Веротерпимость у хазар простиралась так далеко, что в их высшем суде рядом с туземными судьями сидели по паре еврейских, христианских и арабских судей. Не зная особенностей ни одной из трех предложенных ему на выбор религий, каган Булан устроил диспут: пусть каждая сторона выложит перед ним свой «товар», и он купит лучший. В результате дискуссии он принял еврейскую веру и тут же дал себя обрезать. Одновре­менно с ним перешли в иудаизм еще четыре тысячи хазар, принадлежавших в основном к «сливкам» общес­тва. Один из следующих каганов — Овадия — начал строительство молитвенных домов и ешив для изучения Торы.

Похоже, что диспут представителей трех монотеисти­ческих религий — иудаизма, христианства и ислама — получил большой резонанс среди мыслящих евреев. Спустя примерно пятьсот лет, в 1141 году, один из величайших еврейских поэтов, философ-мистик Иегуда Галеви создал знаменитейшую свою книгу, известную под названием, данным ей переводчиком с арабского оригинала на иврит Иегудой ибн-Тиббоном, — «Сефер а-Кузари» («Книга хазара»), описывающую этот ученый спор.

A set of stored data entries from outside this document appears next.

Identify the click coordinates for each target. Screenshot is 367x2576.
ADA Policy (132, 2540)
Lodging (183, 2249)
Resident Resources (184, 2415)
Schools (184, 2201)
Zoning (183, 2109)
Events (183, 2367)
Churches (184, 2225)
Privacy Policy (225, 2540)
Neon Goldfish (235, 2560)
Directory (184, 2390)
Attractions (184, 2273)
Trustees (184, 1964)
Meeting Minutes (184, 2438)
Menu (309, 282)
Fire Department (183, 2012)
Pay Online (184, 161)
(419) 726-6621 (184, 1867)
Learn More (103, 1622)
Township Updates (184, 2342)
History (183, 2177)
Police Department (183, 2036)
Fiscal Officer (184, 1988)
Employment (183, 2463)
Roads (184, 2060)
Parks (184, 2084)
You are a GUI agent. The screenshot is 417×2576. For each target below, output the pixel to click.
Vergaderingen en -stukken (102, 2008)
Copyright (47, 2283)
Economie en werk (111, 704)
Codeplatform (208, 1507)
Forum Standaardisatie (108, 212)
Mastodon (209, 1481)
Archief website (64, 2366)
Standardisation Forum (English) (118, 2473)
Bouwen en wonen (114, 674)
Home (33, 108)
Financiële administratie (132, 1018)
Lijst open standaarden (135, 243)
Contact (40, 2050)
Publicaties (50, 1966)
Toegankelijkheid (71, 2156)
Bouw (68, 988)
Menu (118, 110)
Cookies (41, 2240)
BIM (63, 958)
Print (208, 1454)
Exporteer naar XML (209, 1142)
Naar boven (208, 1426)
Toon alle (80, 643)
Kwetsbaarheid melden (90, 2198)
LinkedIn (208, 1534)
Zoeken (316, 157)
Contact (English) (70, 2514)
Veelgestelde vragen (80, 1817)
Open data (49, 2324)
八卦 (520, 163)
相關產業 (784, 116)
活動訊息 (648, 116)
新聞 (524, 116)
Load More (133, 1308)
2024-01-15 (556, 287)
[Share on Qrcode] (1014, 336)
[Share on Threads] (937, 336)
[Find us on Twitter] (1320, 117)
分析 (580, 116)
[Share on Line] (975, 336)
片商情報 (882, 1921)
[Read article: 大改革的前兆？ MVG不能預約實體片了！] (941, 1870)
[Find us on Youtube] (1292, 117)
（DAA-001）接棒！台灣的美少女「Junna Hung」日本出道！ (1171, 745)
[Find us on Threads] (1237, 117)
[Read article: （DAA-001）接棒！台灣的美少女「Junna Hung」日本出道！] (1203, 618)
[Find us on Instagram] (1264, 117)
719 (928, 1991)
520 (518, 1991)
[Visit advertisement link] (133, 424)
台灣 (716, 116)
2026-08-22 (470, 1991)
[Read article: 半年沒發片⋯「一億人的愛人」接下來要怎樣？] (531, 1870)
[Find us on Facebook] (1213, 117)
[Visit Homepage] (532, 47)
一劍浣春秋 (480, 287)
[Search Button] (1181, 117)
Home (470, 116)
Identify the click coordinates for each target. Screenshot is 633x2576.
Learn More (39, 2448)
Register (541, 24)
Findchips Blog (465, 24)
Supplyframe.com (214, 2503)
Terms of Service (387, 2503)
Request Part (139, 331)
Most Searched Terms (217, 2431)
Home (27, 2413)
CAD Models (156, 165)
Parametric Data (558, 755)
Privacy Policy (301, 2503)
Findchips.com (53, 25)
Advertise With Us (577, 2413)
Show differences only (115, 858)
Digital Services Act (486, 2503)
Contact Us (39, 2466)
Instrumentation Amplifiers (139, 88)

Казалось бы, коль скоро речь идет о стране, заселен­ной бывшими язычниками, принявшими иудаизм, автор «Кузари» должен был бы занять четкую политическую и национальную позицию. Не пустяк все-таки — огромная территория, где евреи, более тысячи лет назад утратив­шие свою государственность, могут чувствовать себя полноправными хозяевами! Однако великий мыслитель Галеви ни словом не касается в своей книге политических последствий перехода кагана в еврейскую веру, зато подробно развивает собственное религиозно-философ­ское учение. А на вопрос кагана к раввину, почему, так страстно славя Святую Землю, он не отправляется туда жить, еврей отвечает: «Ты, царь, совсем пристыдил меня: это, в самом деле, один из слабых пунктов в религиозной жизни, где практика не соответствует теории». И, победив в диспуте, еврейский мудрец отправляется в Палестину. Как видим, Иегуде Галеви, погибшему в самом конце сво­его долгого пути в Иерусалим, и в голову не могло прийти, что ев­рейское госу­дарство может существовать в каком-либо дру­гом месте.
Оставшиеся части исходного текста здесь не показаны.